**Records for this exercise**
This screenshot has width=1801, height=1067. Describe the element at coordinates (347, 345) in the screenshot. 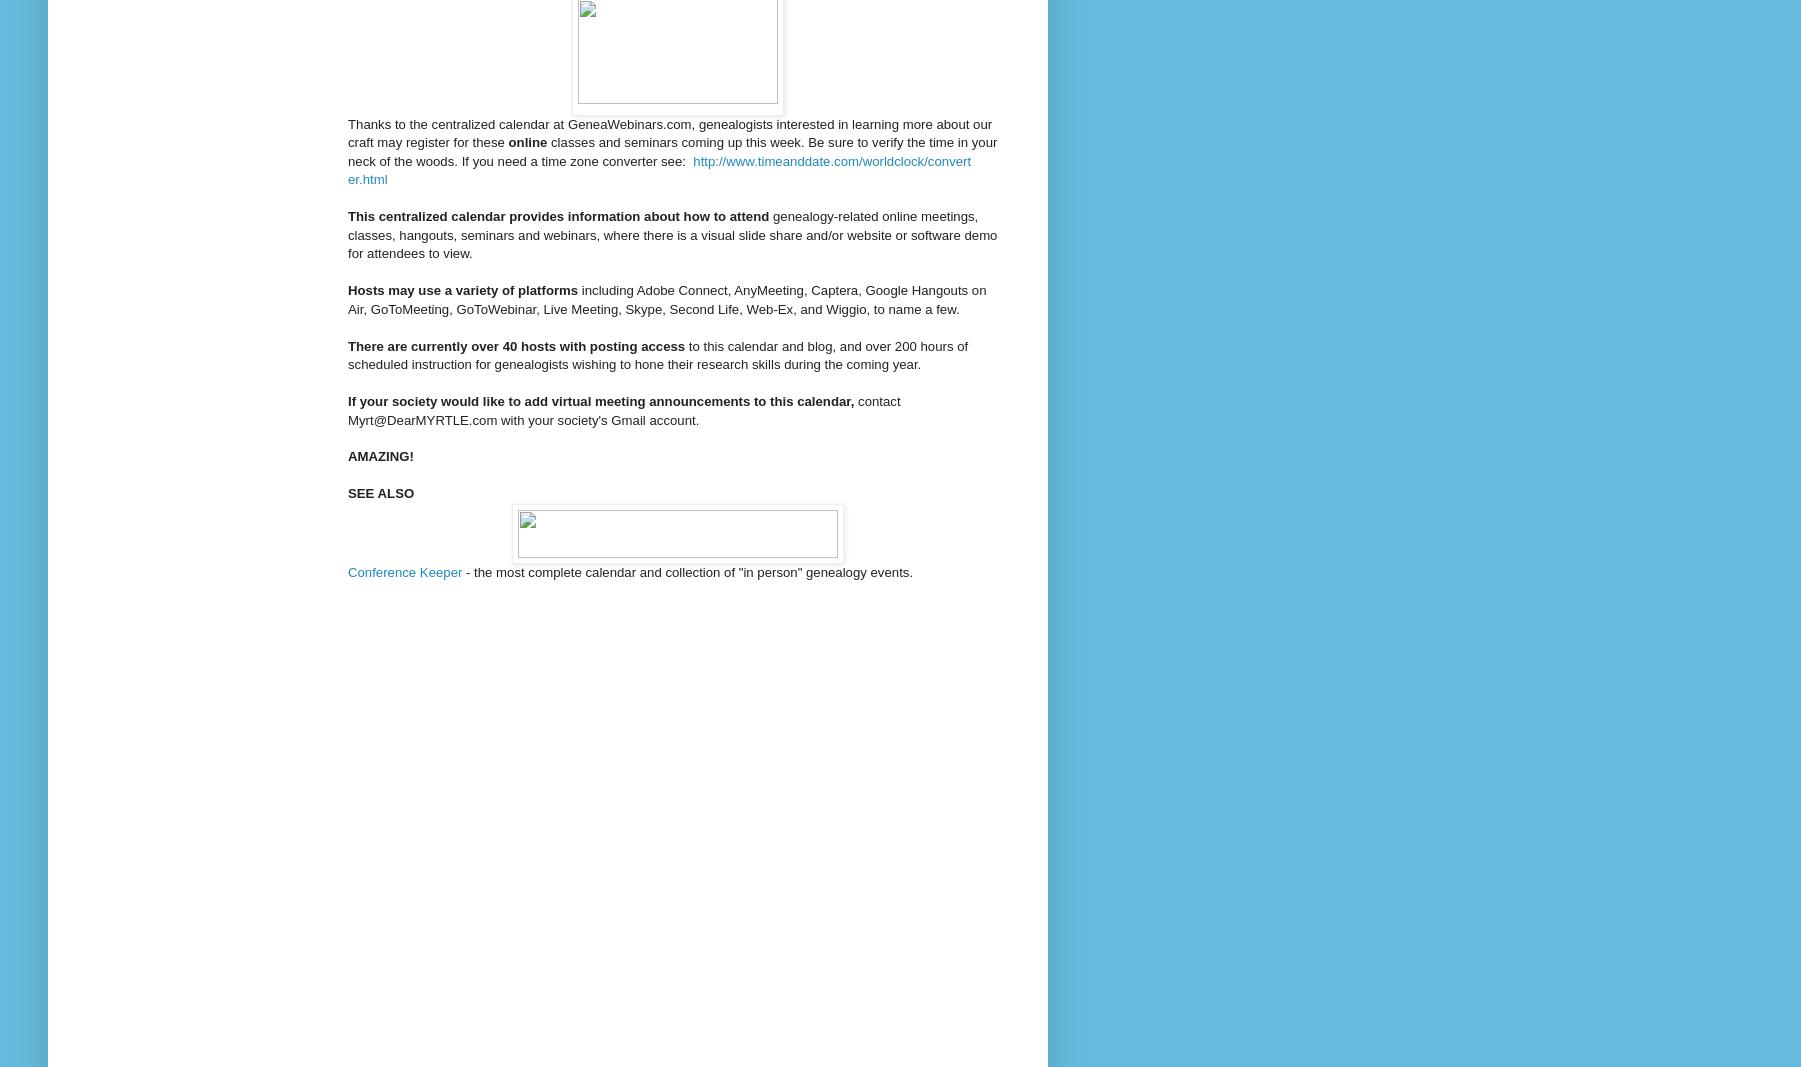

I see `'There are currently over 40 hosts with posting access'` at that location.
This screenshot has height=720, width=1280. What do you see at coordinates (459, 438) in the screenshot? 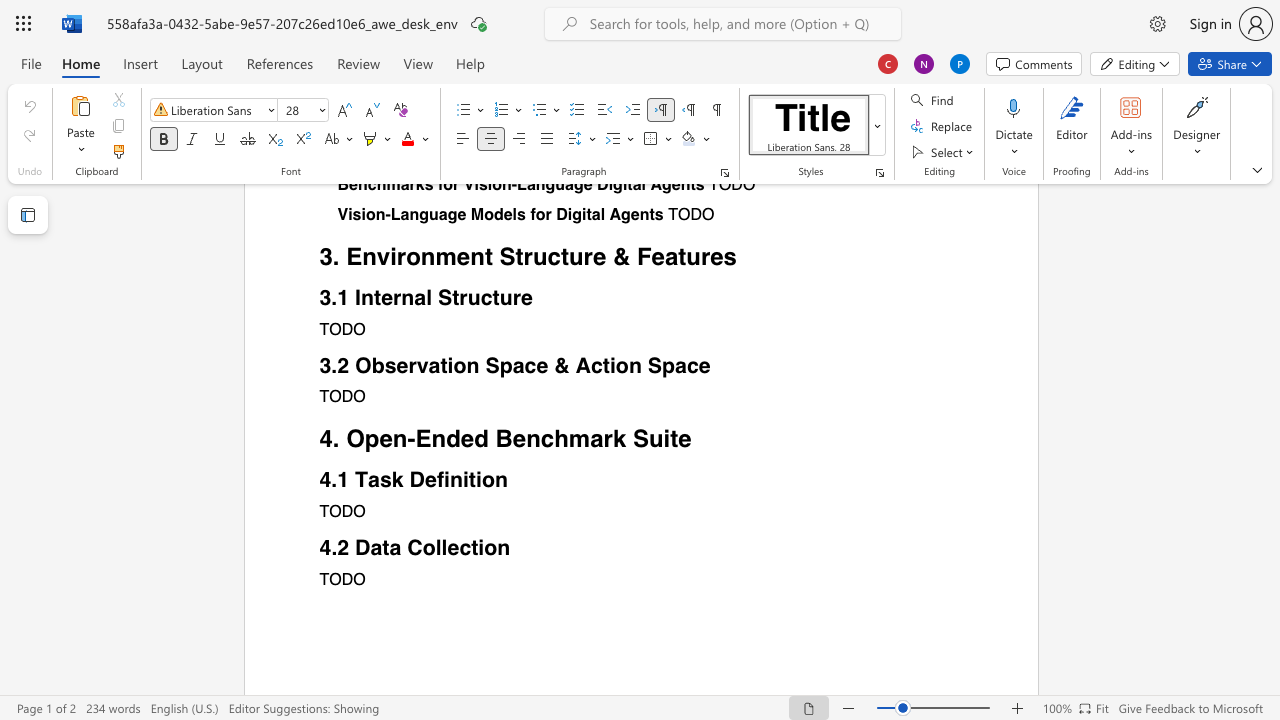
I see `the subset text "ed Benchmark Su" within the text "4. Open-Ended Benchmark Suite"` at bounding box center [459, 438].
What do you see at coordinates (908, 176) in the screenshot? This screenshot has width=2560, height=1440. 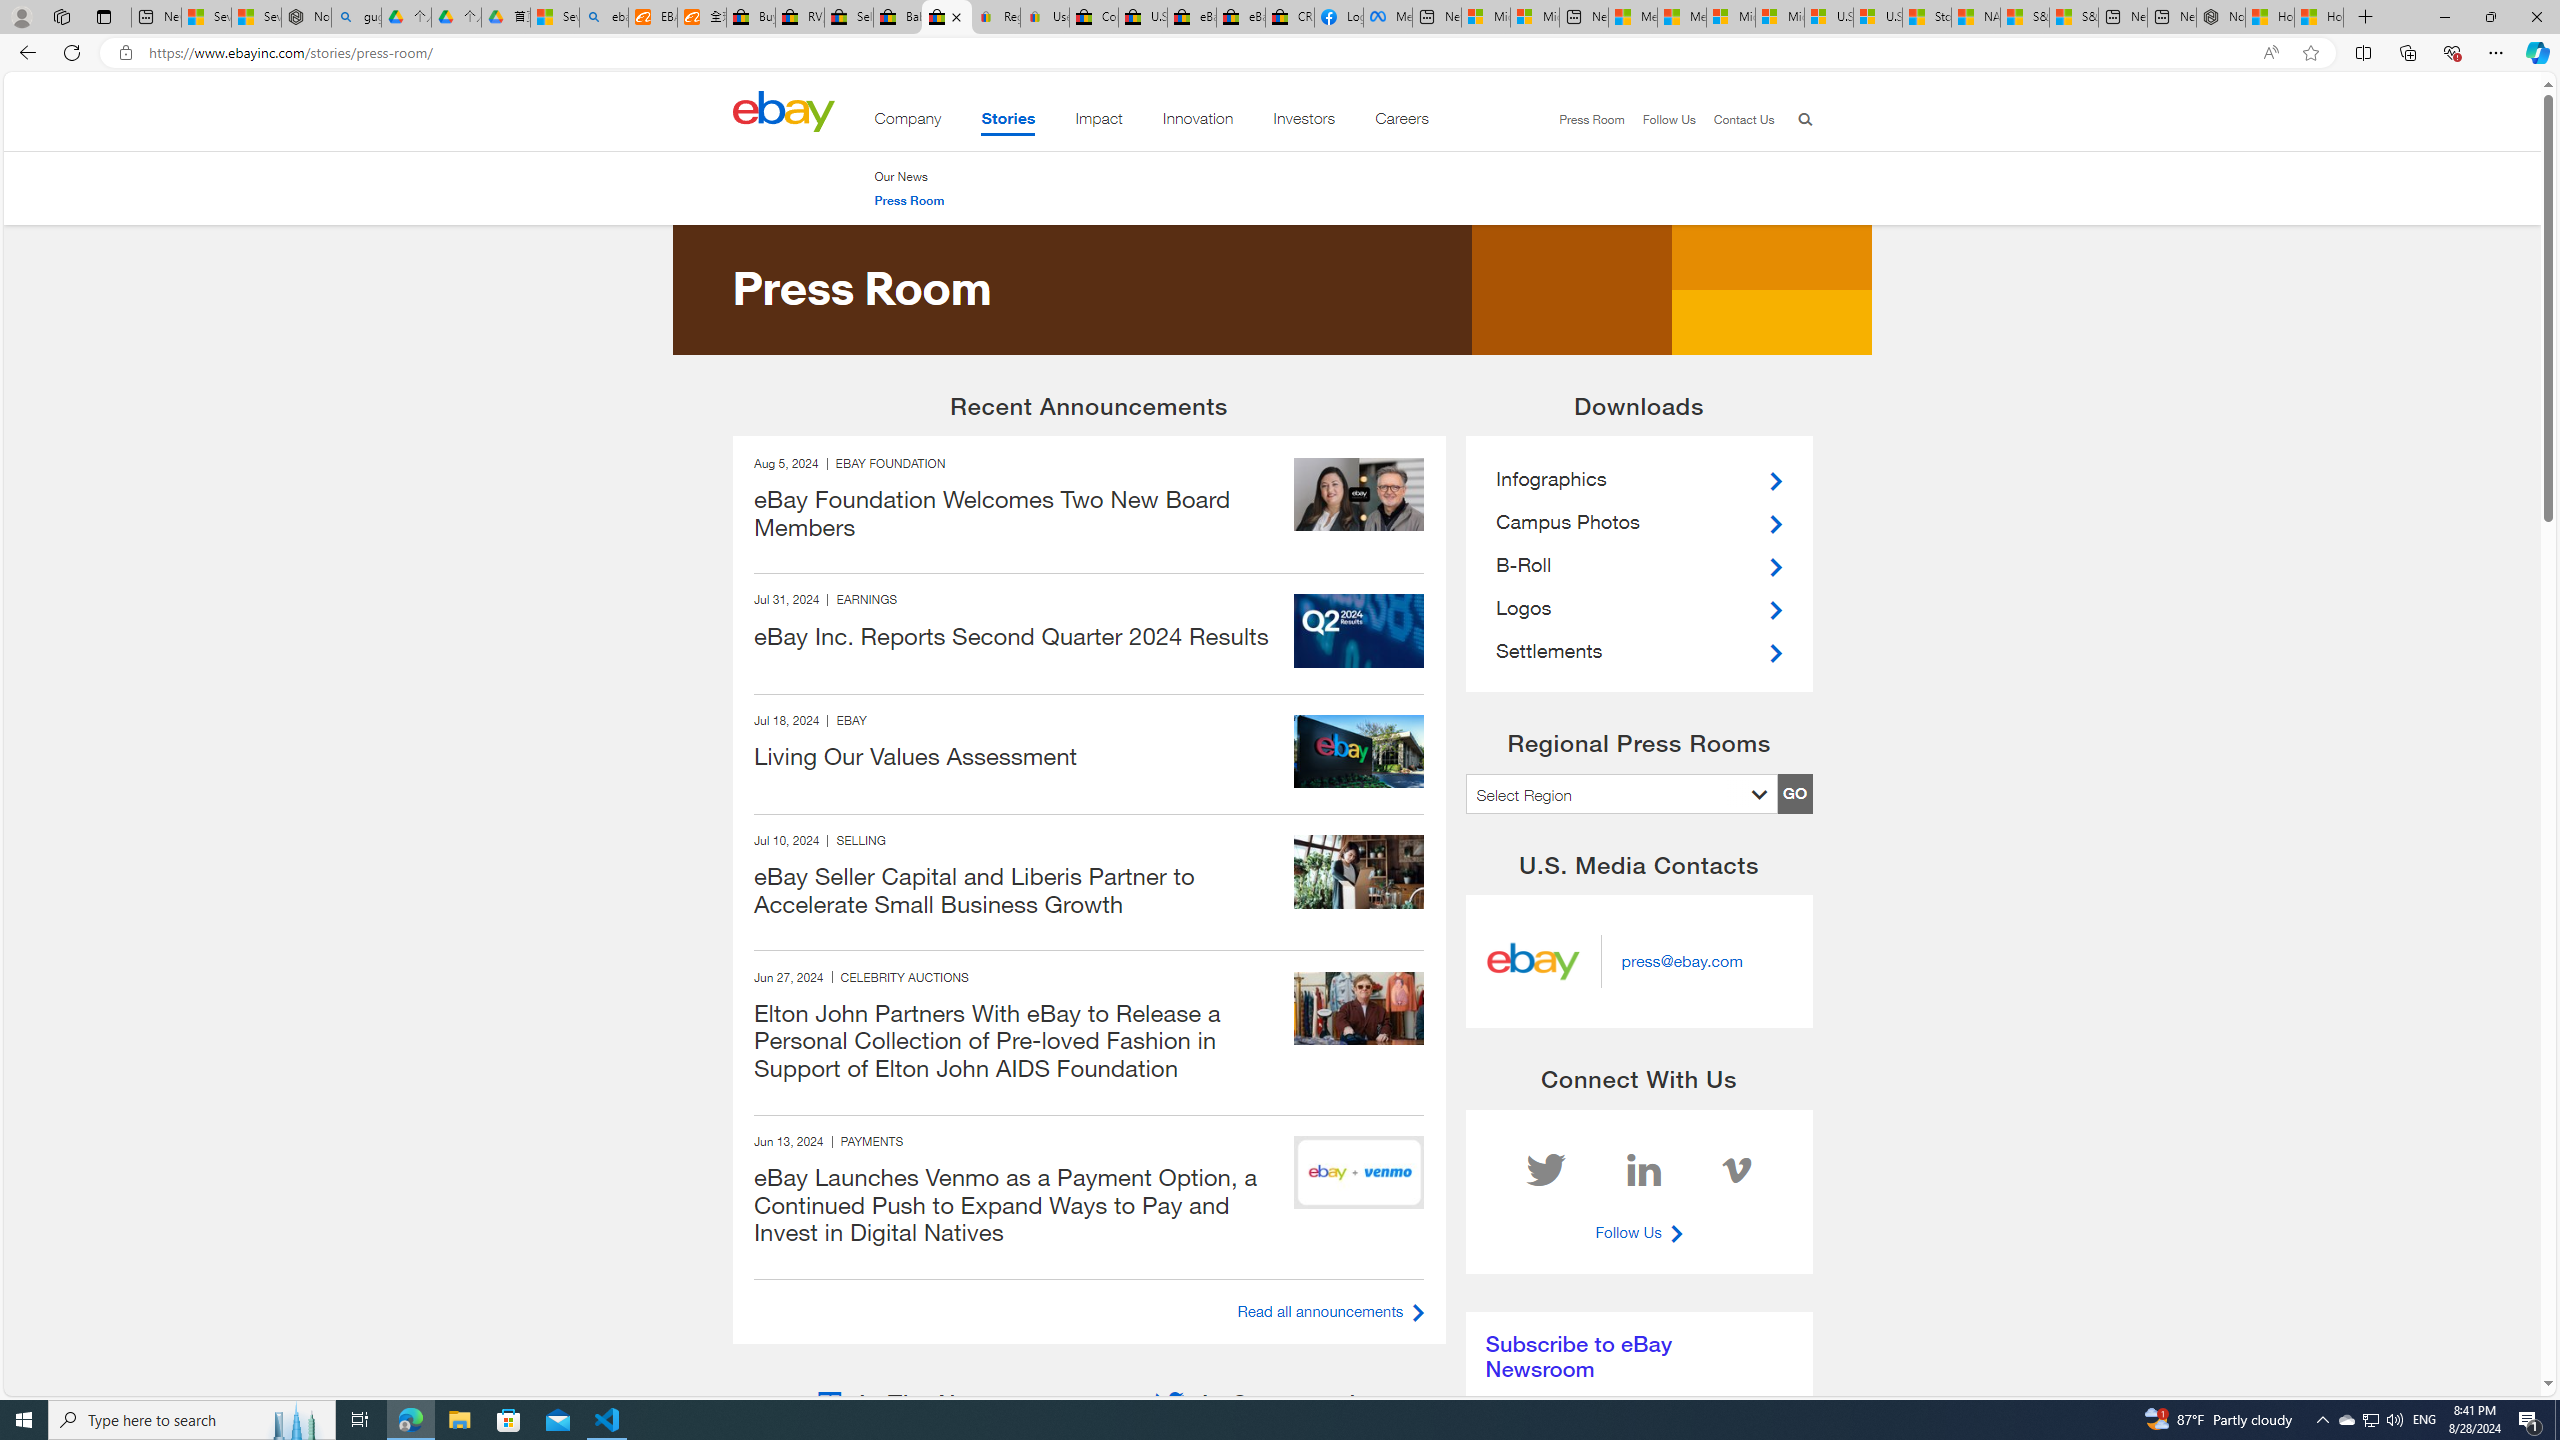 I see `'Our News'` at bounding box center [908, 176].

**Stated goal**
Please extract, word for word, the part that opens with the line containing "This screenshot has height=720, width=1280." and closes with the line containing "center [459, 438].", both included, and leave the pictures out of your answer.

**Reply to the task**
This screenshot has height=720, width=1280. What do you see at coordinates (459, 438) in the screenshot? 
I see `the subset text "ed Benchmark Su" within the text "4. Open-Ended Benchmark Suite"` at bounding box center [459, 438].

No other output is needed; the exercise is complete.